To play this dance party game, you’ll need one person to work the spotlight and another to work the music. Have that person stand in the middle of the dance floor and shine a flashlight on the dancers. The spotlight person should continually move the flashlight so that it is always changing which dancer it is highlighting. Whenever the person in charge of the music stops it., the spotlight holder must freeze, steadying the light on the dancer it was pointing to at the time. That dancer is out of the game. Play continues until only one dancer remains.
Another variation of this game is to have the dancer the light is shined on when the music stops move to the center of the dance floor and perform her best dance moves for the crowd. This way no one is eliminated from the game and everyone gets a turn to shine in the spotlight.
To play memory moves, have the kids form a circle around the dance floor. Choose one player to go first. That player will step into the center of the circle and make up a dance move.

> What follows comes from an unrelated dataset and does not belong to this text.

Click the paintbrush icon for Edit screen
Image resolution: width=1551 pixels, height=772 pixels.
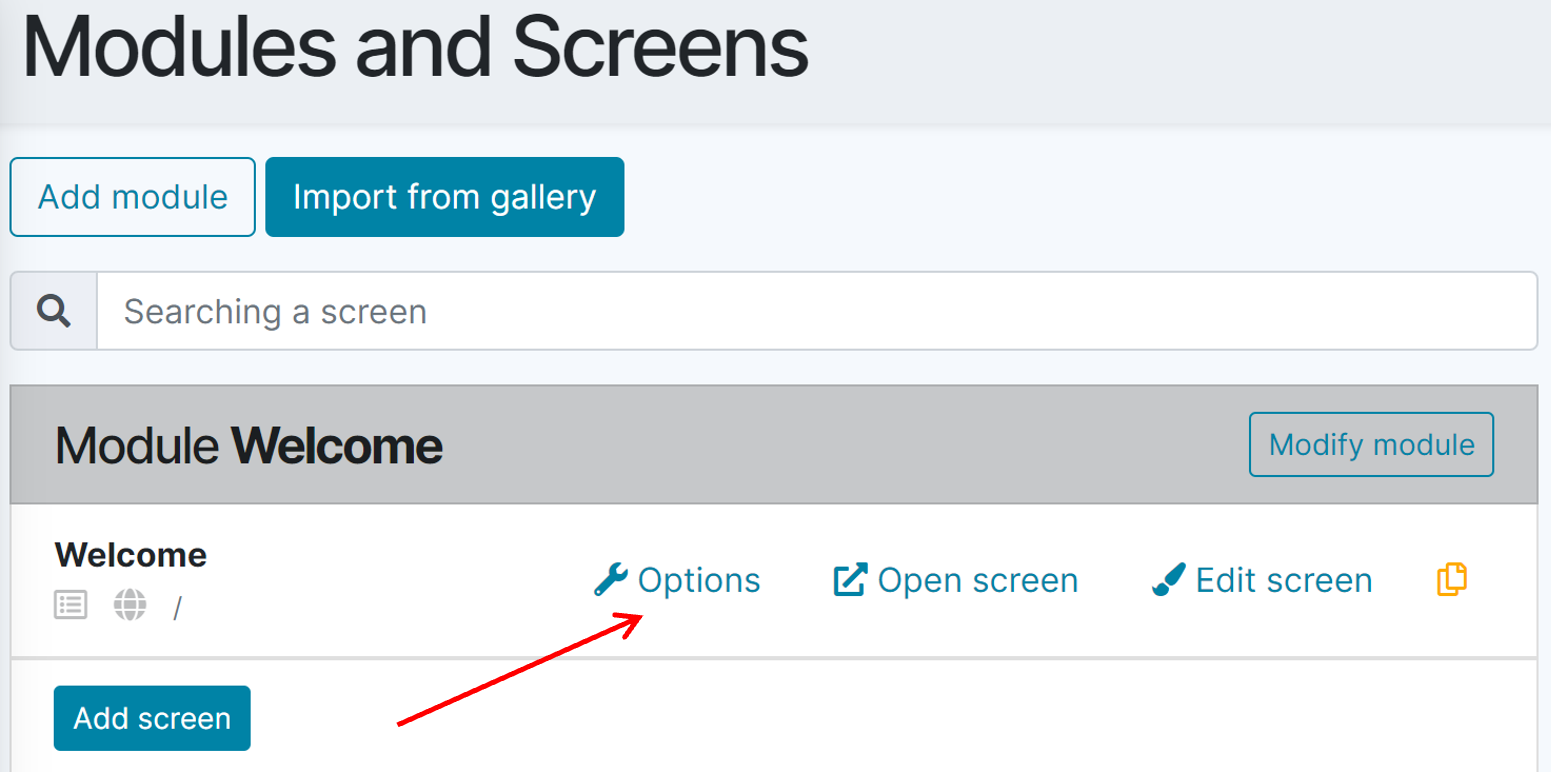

The next player will step into the center and repeat the same dance move. After that player mimics the dance move of the first player, he then performs one of his own. It is up to the next player to repeat both dance moves and add a third. The game continues in this manner, which each dancer repeating and then adding a new move to the list. Anyone who can’t copy or forgets the succession of dance moves is out. Play continues until only one dancer remains.
This game will have dancers team up in couples. Each couple must dance only in a designated spot. The best way to do this is to tape large circles onto the floor and have dancers stand on them to start. Play music and have them dance together without stepping off of the circles. When you speed up the music, they must speed up their dance. Anytime a foot steps out of the couple’s spot, that pair is out of the game.
To make this game more challenging, you can start with large circles and replace them with smaller ones as the dancing progresses.
Assign one player to stand in the middle of the dance floor and hold a flag. Have the remaining dancers form pairs and begin to dance around the flag holder. At random times, the flag holder will toss the flag in the air. When the flag goes up, everyone switches partners. The flag holder must also try to find a partner. The person left standing alone becomes the new flag holder.
Play music and have the kids dance randomly. Stand alongside the dance floor and randomly call out different dance styles, such as disco, square dance, ballroom, hip-hop or ballet. Whenever a new dance style is called, players must switch their dance moves to suit that style.
Create a Dance
Forget the macarena or the cha-cha slide. Get kids to invent dance moves. Have them line up as they would for line dancing. One at a time, have a player step forward and perform a move. All dancers will work on that move a few times before the next player will add a move. Each move will be practiced along with the ones that went before. By the time all players have added and rehearsed their moves, the new dance will have been invented.
Hand out two or three hats to the dancers. As the music plays the hats must circulate among the dancers. Every time the music stops, the players wearing the hats earn a prize. To make sure everyone earns a prize, have the players who win sit out for the remainder of the dance game.
Before the party, write down several things that might pertain to party guests such as “the girl with the ponytail” or “the person wearing glasses.” Put all of the written items into a hat. As the kids dance, pull the items from the hat and call them out loud. Anyone who fits the description must leave the dance floor. The last player on the dance floor wins.
Mark off four corners with four different colors. This can be done by hanging a colored flag or taping a piece of colored paper to the floor in each corner. Write down the four colors and place them in a hat. Once the kids are dancing for a bit, stop the music and tell them to run to a corner. Pull one of the colors out of the hat. Those players are out, and that corner is eliminated from play.
Dance Party Musical Chairs
This version of musical chairs is a great way to incorporate a childhood favorite game into your dance party. Instead of lining the chairs up in the middle of the room, set them up so that they circle (or semi-circle) the dance floor. Kids dance, and when the music stops, they head for the chairs, but instead of running, they must dance their way over to the chairs. As usual, the player left standing when all the chairs are taken is eliminated, a chair is removed, and the kids return to the dance floor for the next round.